[Task to complete] Everything from the line holding "Xem thêm Sim *64891 (863, 1146)" through the last line below is needed; please reproduce those lines exactly, adding nothing.

[Records shown]
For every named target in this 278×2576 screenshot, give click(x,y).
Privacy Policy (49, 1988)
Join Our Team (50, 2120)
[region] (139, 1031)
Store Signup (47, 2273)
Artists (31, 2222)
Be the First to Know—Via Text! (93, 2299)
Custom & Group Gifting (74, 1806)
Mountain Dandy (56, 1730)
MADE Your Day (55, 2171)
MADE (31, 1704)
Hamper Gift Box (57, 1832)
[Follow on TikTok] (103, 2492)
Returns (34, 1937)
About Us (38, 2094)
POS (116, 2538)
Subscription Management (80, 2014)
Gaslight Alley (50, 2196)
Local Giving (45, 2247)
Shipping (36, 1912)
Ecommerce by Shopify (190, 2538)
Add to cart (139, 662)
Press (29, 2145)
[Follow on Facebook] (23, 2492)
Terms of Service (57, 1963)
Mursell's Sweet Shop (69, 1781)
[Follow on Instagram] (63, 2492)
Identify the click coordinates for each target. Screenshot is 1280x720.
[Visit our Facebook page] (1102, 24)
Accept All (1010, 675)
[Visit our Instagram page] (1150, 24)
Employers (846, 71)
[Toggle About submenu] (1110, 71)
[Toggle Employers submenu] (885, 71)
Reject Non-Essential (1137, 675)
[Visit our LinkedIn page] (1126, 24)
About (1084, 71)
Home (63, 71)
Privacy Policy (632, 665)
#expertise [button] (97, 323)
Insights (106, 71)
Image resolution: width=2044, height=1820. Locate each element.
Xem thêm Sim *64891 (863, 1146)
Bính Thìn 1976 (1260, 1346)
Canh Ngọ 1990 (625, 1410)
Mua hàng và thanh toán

[Exercise output]
Xem thêm Sim *64891 (863, 1146)
Bính Thìn 1976 (1260, 1346)
Canh Ngọ 1990 (625, 1410)
Mua hàng và thanh toán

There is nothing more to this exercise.